On nous répète aussi que les vilains musulmans extrémistes ne sont qu’une infime minorité tandis que l’immense majorité des musulmans respecte scrupuleusement les lois de notre République laïque sans nous poser le moindre problème (© J.-L. Méchantcon). Mais, mauvaise nouvelle scientifiquement démontrée, ce sont toujours les minorités remuantes et agissantes qui font l’histoire, jamais les majorités amorphes et suiveuses ; c’est comme ça. Ainsi, en 1917, c’est peut-être 2 % de bolchéviques qui font basculer la Russie dans l’URSS pour plus de 70 ans et sans doute autant de millions de morts. Ainsi encore, en 1940, il devait y avoir en France une infime minorité de vrais résistants assumés, peut-être 5 % de la population, une minorité sans doute équivalente de vrais collabos assumés, donc une vaste majorité de 90 % de « sans opinion » ; or ce sont bien les minoritaires actifs et déterminés qui ont fait la suite de l’histoire (comme De Gaulle qui s’est retrouvé bien seul à Londres), la majorité inerte et passive s’étant contentée de faire le dos rond avant de s’orienter résolument dans le sens du vent dominant et de la mangeoire ; et c’est ainsi qu’il y eut 100 % de résistants en 1944. Les moutons de Panurge vivant et prospérant dans tous les biotopes, si l’islamisation de la France devait advenir, le vent dominant serait un vent mauvais provenant de La Mecque et nul doute que la majorité des musulmans actuellement si respectueuse des lois républicaines se muerait bien vite en majorité respectueuse des lois islamiques, et en rajouterait même lourdement dans la bigoterie optionnellement violente pour bien montrer à la communauté des croyants ses parfaites orthodoxie et orthopraxie ; aussi vrai qu’un pur trouve toujours plus pur que lui, les moutons de Panurge se métamorphoseraient rapidement en « matons de Panurge » (Philippe Muray). Ce n’est pas un jugement moral, c’est un constat.

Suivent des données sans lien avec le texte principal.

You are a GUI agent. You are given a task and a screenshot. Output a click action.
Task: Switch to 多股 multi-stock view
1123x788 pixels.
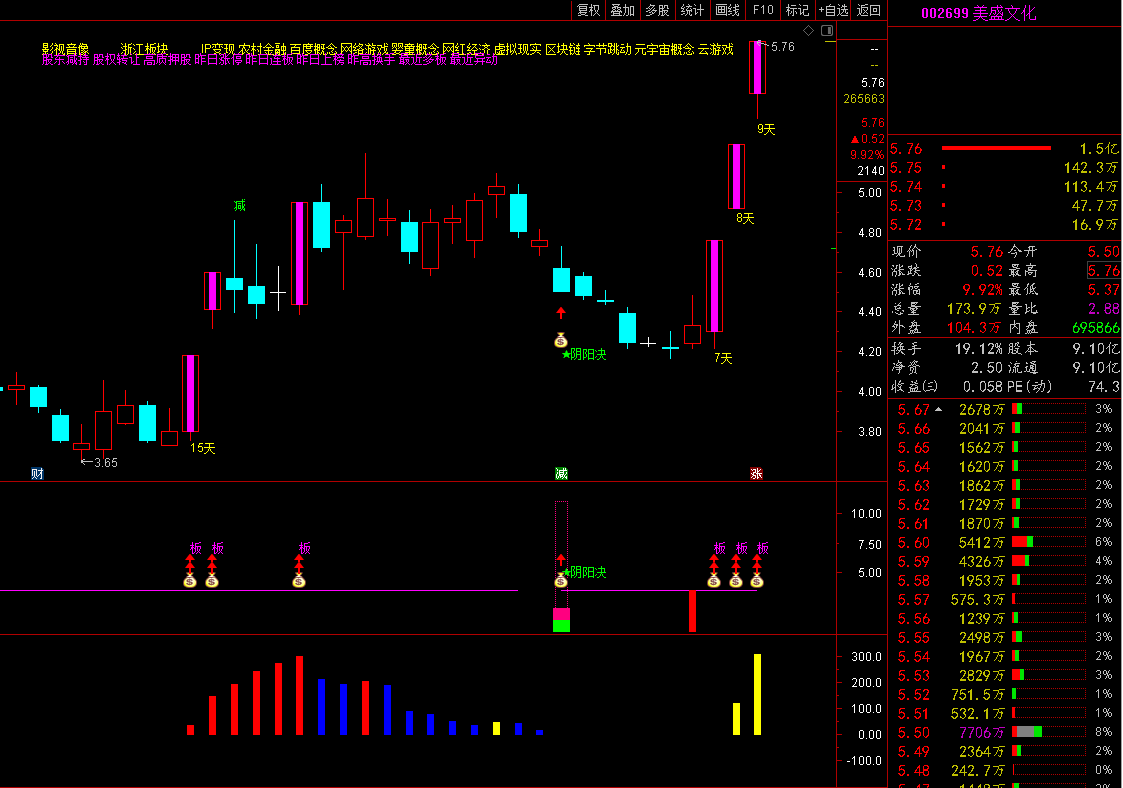(657, 10)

Et quand, dans quelques années, c’est la Turquie avec ses 80 millions d’habitants réislamisés et ses « islamistes modérés » aux commandes (tiens donc !) qui entrera dans l’Europe, c’est bel et bien l’Europe tout entière qui se dissoudra promptement dans l’Islam. Ainsi le dernier clou sera planté dans le cercueil de l’Europe ; ainsi l’Islam aura enfin atteint son objectif millénaire : exterminer la Chrétienté ; et le Califat de 3000 ans cher à Jamel pourra enfin commencer (enfoncé le Reich de 1000 ans !) ; et il pourra tourner ses griffes et ses crocs vers le reste du monde.